Brynhild Grasmoen
- Brynhild Grasmoen, from a 1947 newspaper

Personal information
- Born: January 7, 1929 Merced, California, United States
- Died: December 30, 2000 (aged 71) Merced, California, United States

Sport
- Sport: Alpine skiing

= Brynhild Grasmoen =

American alpine skier

Brynhild "Bee" Grasmoen (January 7, 1929 - December 30, 2000) was an American alpine skier. She competed in two events at the 1948 Winter Olympics.

== Early life and education ==
Grasmoen was born in Merced, California, the daughter of Arnold Joselin Grasmoen and Ione Julia Cunningham Grasmoen. Her father was a banker and an Air Force officer during World War II. She attended Hobbs High School in New Mexico, and graduated from Merced High School in 1946. She graduated from Stanford University in 1953.

== Career ==
She won the Butler Cup at Badger Pass in 1941, at the age of 12, and the New Mexico State women's skiing championship in 1943, when she was 14. In 1946, an age minimum was changed to allow her to qualify as a Class B Skier in the Far Western Ski Association. Grasmoen competed in two alpine skiing events at the 1948 Winter Olympics in St. Moritz, Switzerland. She won the Gold Sun Run at Sun Valley in 1949. She was crowned queen of the Nevada Winter Carnival in 1952.

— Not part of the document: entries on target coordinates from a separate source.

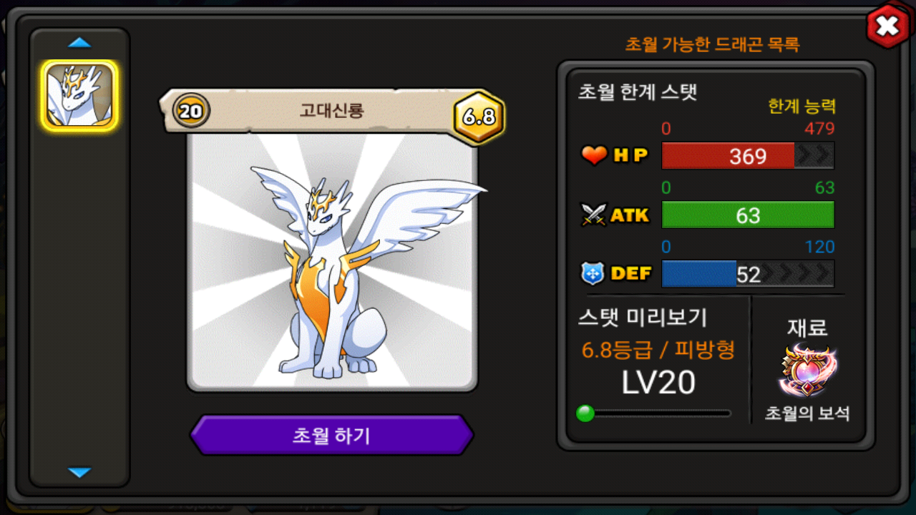Click the LV20 preview level text
Viewport: 916px width, 515px height.
[658, 383]
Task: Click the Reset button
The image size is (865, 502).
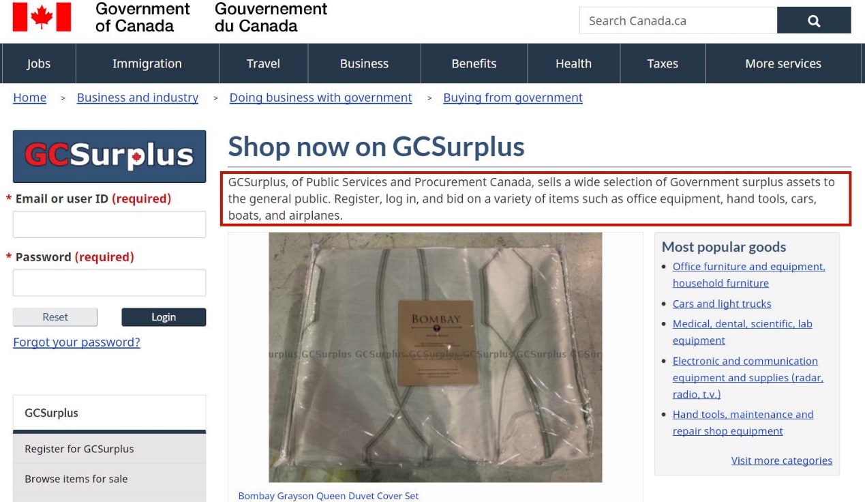Action: 55,317
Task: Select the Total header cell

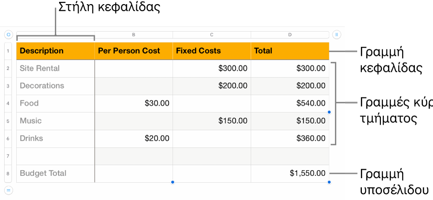Action: pyautogui.click(x=290, y=51)
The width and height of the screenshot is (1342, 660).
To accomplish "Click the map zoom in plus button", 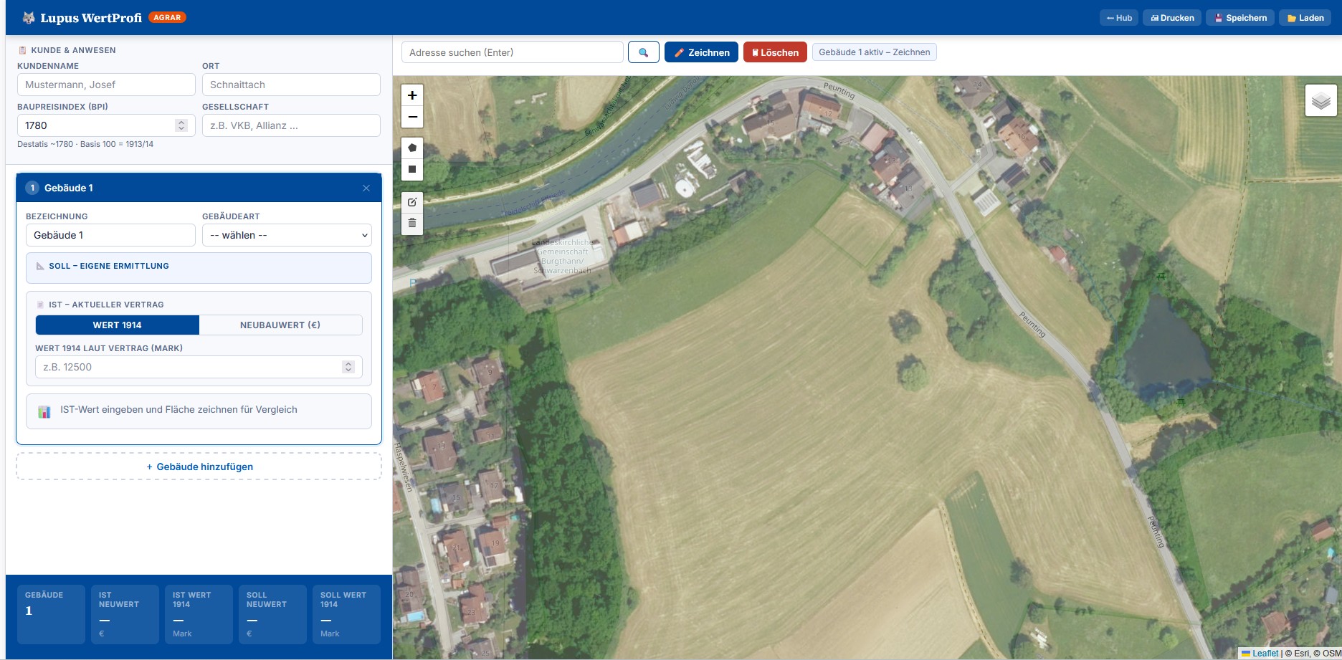I will (412, 95).
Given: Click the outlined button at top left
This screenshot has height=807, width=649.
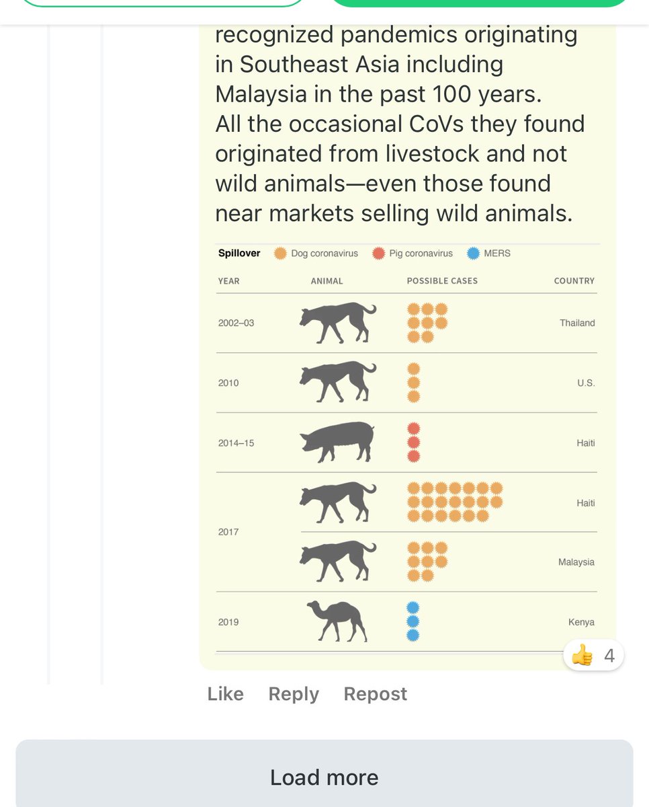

Grasmoen's athletic career ended when she was badly injured in a car accident near Flagstaff, Arizona. Later in life she was active in women's club activities, and painted oils and watercolors.

== Personal life and legacy ==
Grasmoen married twice. She married Arthur Murray Robinson in 1950. In 1957, she married physicist Kent Dedrick. She lived with her parents from the late 1950s into the 1990s. She died in 2000, at the age of 71, in Merced. Her will left several large donations to local charities, including $200,000 each to the Merced County Arts Council, the Merced College Foundation, the Merced County Historical Society, the Merced Center for the Performing Arts, and the Arden Wood Benevolent Association of San Francisco.